*** RAW DATA ***
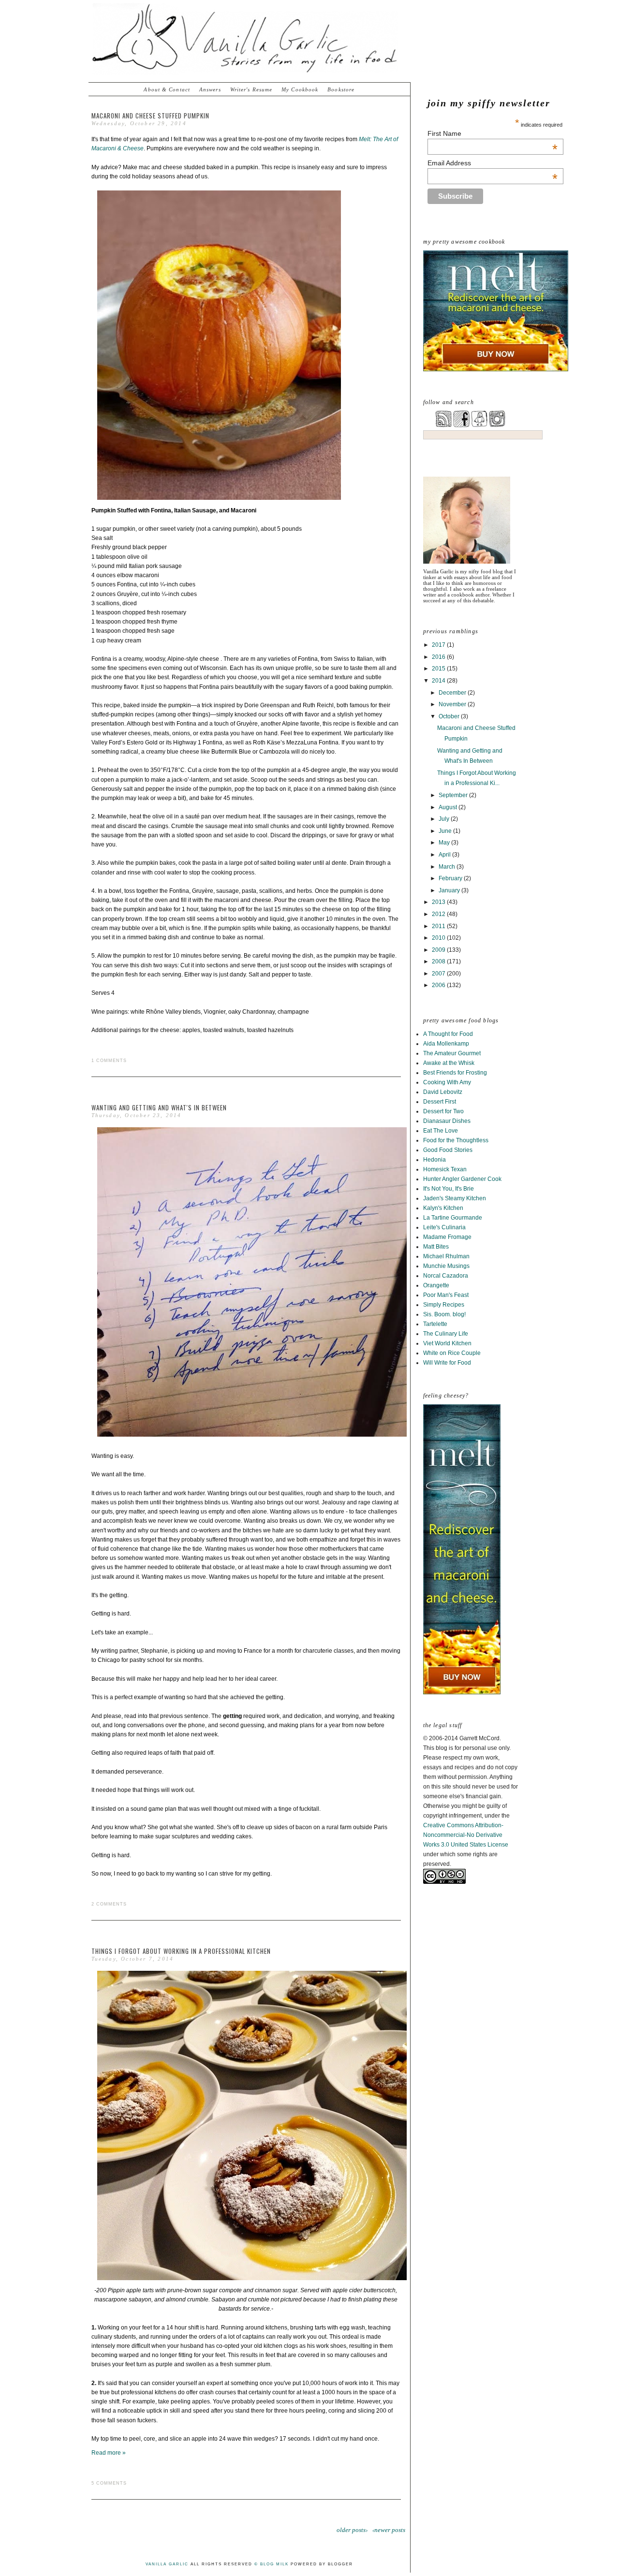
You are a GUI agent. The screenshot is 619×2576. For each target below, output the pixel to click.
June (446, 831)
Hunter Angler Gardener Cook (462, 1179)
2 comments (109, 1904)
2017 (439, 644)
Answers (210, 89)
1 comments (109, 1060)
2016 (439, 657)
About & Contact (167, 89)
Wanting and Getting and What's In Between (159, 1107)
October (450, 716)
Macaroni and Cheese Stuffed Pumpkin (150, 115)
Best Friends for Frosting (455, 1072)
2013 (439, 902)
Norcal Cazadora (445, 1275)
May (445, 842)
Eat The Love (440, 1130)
*** End of RAW DATA ***
__DESCRIPTION OF THE TASK__.
Apart from the pictures, return every entry above exactly as given.

__COMPLETED TASK__.
You are a GUI agent. The screenshot is 619×2576. For each target below, output the pixel to click.
June (446, 831)
Hunter Angler Gardener Cook (462, 1179)
2 comments (109, 1904)
2017 (439, 644)
Answers (210, 89)
1 comments (109, 1060)
2016 (439, 657)
About & Contact (167, 89)
Wanting and Getting and What's In Between (159, 1107)
October (450, 716)
Macaroni and Cheese Stuffed Pumpkin (150, 115)
Best Friends for Frosting (455, 1072)
2013 (439, 902)
Norcal Cazadora (445, 1275)
May (445, 842)
Eat The Love (440, 1130)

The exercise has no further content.